MATERIAL SHOWN Block Start

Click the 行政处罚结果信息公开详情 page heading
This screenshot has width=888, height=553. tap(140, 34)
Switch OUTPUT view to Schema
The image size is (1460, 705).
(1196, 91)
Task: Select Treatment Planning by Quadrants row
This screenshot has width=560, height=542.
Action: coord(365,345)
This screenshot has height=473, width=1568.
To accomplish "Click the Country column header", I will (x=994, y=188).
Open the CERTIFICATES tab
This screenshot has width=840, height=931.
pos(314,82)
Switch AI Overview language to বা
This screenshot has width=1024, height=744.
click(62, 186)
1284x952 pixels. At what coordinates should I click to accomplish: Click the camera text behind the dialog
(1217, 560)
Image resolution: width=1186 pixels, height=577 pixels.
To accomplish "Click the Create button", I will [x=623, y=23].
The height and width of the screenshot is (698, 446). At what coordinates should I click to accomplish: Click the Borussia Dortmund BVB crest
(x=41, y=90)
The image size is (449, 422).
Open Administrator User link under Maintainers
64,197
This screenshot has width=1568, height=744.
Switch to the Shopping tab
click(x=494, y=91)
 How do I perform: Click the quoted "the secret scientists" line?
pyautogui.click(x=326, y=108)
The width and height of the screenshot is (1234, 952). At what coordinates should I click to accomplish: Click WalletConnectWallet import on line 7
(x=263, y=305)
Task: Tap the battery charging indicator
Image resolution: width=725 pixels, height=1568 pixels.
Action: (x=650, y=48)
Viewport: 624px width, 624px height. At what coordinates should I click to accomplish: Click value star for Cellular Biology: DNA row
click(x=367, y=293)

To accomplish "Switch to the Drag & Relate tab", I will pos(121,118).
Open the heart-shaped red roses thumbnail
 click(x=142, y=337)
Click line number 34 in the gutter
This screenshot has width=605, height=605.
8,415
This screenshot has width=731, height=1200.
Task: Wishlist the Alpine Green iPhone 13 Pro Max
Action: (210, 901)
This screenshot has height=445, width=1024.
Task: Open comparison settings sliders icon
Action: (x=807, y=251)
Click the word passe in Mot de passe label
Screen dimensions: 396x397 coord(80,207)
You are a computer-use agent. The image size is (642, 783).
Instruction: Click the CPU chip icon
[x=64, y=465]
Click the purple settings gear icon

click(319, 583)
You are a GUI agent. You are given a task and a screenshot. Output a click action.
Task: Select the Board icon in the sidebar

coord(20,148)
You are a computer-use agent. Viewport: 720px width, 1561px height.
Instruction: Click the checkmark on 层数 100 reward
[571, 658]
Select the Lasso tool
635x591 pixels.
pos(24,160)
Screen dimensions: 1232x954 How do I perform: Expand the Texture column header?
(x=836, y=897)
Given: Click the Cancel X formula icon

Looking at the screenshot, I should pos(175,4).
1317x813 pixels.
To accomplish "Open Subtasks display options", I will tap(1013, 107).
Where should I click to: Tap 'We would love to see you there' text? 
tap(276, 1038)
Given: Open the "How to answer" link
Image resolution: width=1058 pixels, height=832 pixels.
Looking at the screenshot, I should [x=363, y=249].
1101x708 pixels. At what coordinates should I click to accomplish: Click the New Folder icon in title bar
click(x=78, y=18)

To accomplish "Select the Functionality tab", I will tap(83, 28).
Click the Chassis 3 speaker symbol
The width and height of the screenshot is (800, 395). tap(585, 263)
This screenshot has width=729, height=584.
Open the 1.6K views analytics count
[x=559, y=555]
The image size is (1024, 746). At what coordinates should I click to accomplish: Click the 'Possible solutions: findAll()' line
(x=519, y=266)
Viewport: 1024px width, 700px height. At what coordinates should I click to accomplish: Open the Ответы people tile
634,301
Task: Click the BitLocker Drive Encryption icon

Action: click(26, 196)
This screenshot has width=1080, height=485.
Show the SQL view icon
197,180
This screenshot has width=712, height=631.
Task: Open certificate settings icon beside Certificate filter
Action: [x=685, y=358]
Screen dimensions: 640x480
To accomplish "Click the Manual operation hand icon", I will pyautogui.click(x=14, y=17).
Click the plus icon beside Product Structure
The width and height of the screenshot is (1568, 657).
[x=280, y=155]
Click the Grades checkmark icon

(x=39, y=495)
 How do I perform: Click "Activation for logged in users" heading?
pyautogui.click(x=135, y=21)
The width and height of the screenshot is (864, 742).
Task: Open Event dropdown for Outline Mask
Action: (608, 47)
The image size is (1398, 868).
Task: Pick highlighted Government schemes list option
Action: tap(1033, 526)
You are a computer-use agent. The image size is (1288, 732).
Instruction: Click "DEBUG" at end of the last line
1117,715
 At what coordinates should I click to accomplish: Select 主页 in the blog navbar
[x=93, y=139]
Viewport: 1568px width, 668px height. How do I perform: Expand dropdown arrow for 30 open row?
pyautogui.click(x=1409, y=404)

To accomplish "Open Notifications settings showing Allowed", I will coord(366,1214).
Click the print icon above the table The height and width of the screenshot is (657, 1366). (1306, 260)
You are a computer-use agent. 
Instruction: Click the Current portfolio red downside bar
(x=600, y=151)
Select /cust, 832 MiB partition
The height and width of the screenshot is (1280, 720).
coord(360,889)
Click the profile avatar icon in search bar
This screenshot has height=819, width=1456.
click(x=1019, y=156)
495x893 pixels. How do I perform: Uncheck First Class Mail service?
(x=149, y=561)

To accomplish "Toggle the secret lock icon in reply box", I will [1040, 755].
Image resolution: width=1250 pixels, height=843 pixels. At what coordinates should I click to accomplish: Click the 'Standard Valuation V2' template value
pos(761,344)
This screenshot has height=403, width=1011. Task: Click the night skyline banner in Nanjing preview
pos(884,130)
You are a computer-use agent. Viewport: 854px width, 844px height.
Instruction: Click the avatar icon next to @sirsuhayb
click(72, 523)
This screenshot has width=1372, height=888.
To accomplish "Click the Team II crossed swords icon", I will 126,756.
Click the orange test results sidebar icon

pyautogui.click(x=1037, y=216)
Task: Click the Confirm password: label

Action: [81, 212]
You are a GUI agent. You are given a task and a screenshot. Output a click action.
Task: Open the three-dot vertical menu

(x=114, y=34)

MATERIAL SHOWN Block End

YOUR OBJECTIVE - The task requires an exact copy of all the lines above.

REPLY TO THE EXERCISE -
Click the 行政处罚结果信息公开详情 page heading
This screenshot has width=888, height=553. tap(140, 34)
Switch OUTPUT view to Schema
The image size is (1460, 705).
(1196, 91)
Task: Select Treatment Planning by Quadrants row
This screenshot has width=560, height=542.
Action: coord(365,345)
This screenshot has height=473, width=1568.
To accomplish "Click the Country column header", I will (x=994, y=188).
Open the CERTIFICATES tab
This screenshot has width=840, height=931.
pos(314,82)
Switch AI Overview language to বা
This screenshot has width=1024, height=744.
click(62, 186)
1284x952 pixels. At what coordinates should I click to accomplish: Click the camera text behind the dialog
(1217, 560)
Image resolution: width=1186 pixels, height=577 pixels.
To accomplish "Click the Create button", I will [x=623, y=23].
The height and width of the screenshot is (698, 446). At what coordinates should I click to accomplish: Click the Borussia Dortmund BVB crest
(x=41, y=90)
The image size is (449, 422).
Open Administrator User link under Maintainers
64,197
This screenshot has width=1568, height=744.
Switch to the Shopping tab
click(x=494, y=91)
 How do I perform: Click the quoted "the secret scientists" line?
pyautogui.click(x=326, y=108)
The width and height of the screenshot is (1234, 952). At what coordinates should I click to accomplish: Click WalletConnectWallet import on line 7
(x=263, y=305)
Task: Tap the battery charging indicator
Image resolution: width=725 pixels, height=1568 pixels.
Action: (x=650, y=48)
Viewport: 624px width, 624px height. At what coordinates should I click to accomplish: Click value star for Cellular Biology: DNA row
click(x=367, y=293)

To accomplish "Switch to the Drag & Relate tab", I will pos(121,118).
Open the heart-shaped red roses thumbnail
 click(x=142, y=337)
Click line number 34 in the gutter
This screenshot has width=605, height=605.
8,415
This screenshot has width=731, height=1200.
Task: Wishlist the Alpine Green iPhone 13 Pro Max
Action: (210, 901)
This screenshot has height=445, width=1024.
Task: Open comparison settings sliders icon
Action: (x=807, y=251)
Click the word passe in Mot de passe label
Screen dimensions: 396x397 coord(80,207)
You are a computer-use agent. The image size is (642, 783).
Instruction: Click the CPU chip icon
[x=64, y=465]
Click the purple settings gear icon

click(319, 583)
You are a GUI agent. You are given a task and a screenshot. Output a click action.
Task: Select the Board icon in the sidebar

coord(20,148)
You are a computer-use agent. Viewport: 720px width, 1561px height.
Instruction: Click the checkmark on 层数 100 reward
[571, 658]
Select the Lasso tool
635x591 pixels.
pos(24,160)
Screen dimensions: 1232x954 How do I perform: Expand the Texture column header?
(x=836, y=897)
Given: Click the Cancel X formula icon

Looking at the screenshot, I should pos(175,4).
1317x813 pixels.
To accomplish "Open Subtasks display options", I will tap(1013, 107).
Where should I click to: Tap 'We would love to see you there' text? 
tap(276, 1038)
Given: Open the "How to answer" link
Image resolution: width=1058 pixels, height=832 pixels.
Looking at the screenshot, I should [x=363, y=249].
1101x708 pixels. At what coordinates should I click to accomplish: Click the New Folder icon in title bar
click(x=78, y=18)

To accomplish "Select the Functionality tab", I will tap(83, 28).
Click the Chassis 3 speaker symbol
The width and height of the screenshot is (800, 395). tap(585, 263)
This screenshot has width=729, height=584.
Open the 1.6K views analytics count
[x=559, y=555]
The image size is (1024, 746). At what coordinates should I click to accomplish: Click the 'Possible solutions: findAll()' line
(x=519, y=266)
Viewport: 1024px width, 700px height. At what coordinates should I click to accomplish: Open the Ответы people tile
634,301
Task: Click the BitLocker Drive Encryption icon

Action: click(26, 196)
This screenshot has width=1080, height=485.
Show the SQL view icon
197,180
This screenshot has width=712, height=631.
Task: Open certificate settings icon beside Certificate filter
Action: [x=685, y=358]
Screen dimensions: 640x480
To accomplish "Click the Manual operation hand icon", I will pyautogui.click(x=14, y=17).
Click the plus icon beside Product Structure
The width and height of the screenshot is (1568, 657).
[x=280, y=155]
Click the Grades checkmark icon

(x=39, y=495)
 How do I perform: Click "Activation for logged in users" heading?
pyautogui.click(x=135, y=21)
The width and height of the screenshot is (864, 742).
Task: Open Event dropdown for Outline Mask
Action: (608, 47)
The image size is (1398, 868).
Task: Pick highlighted Government schemes list option
Action: tap(1033, 526)
You are a computer-use agent. The image size is (1288, 732).
Instruction: Click "DEBUG" at end of the last line
1117,715
 At what coordinates should I click to accomplish: Select 主页 in the blog navbar
[x=93, y=139]
Viewport: 1568px width, 668px height. How do I perform: Expand dropdown arrow for 30 open row?
pyautogui.click(x=1409, y=404)

To accomplish "Open Notifications settings showing Allowed", I will coord(366,1214).
Click the print icon above the table The height and width of the screenshot is (657, 1366). (1306, 260)
You are a computer-use agent. 
Instruction: Click the Current portfolio red downside bar
(x=600, y=151)
Select /cust, 832 MiB partition
The height and width of the screenshot is (1280, 720).
coord(360,889)
Click the profile avatar icon in search bar
This screenshot has height=819, width=1456.
click(x=1019, y=156)
495x893 pixels. How do I perform: Uncheck First Class Mail service?
(x=149, y=561)

To accomplish "Toggle the secret lock icon in reply box", I will [1040, 755].
Image resolution: width=1250 pixels, height=843 pixels. At what coordinates should I click to accomplish: Click the 'Standard Valuation V2' template value
pos(761,344)
This screenshot has height=403, width=1011. Task: Click the night skyline banner in Nanjing preview
pos(884,130)
You are a computer-use agent. Viewport: 854px width, 844px height.
Instruction: Click the avatar icon next to @sirsuhayb
click(72, 523)
This screenshot has width=1372, height=888.
To accomplish "Click the Team II crossed swords icon", I will 126,756.
Click the orange test results sidebar icon

pyautogui.click(x=1037, y=216)
Task: Click the Confirm password: label

Action: [81, 212]
You are a GUI agent. You are given a task and a screenshot. Output a click action.
Task: Open the three-dot vertical menu

(x=114, y=34)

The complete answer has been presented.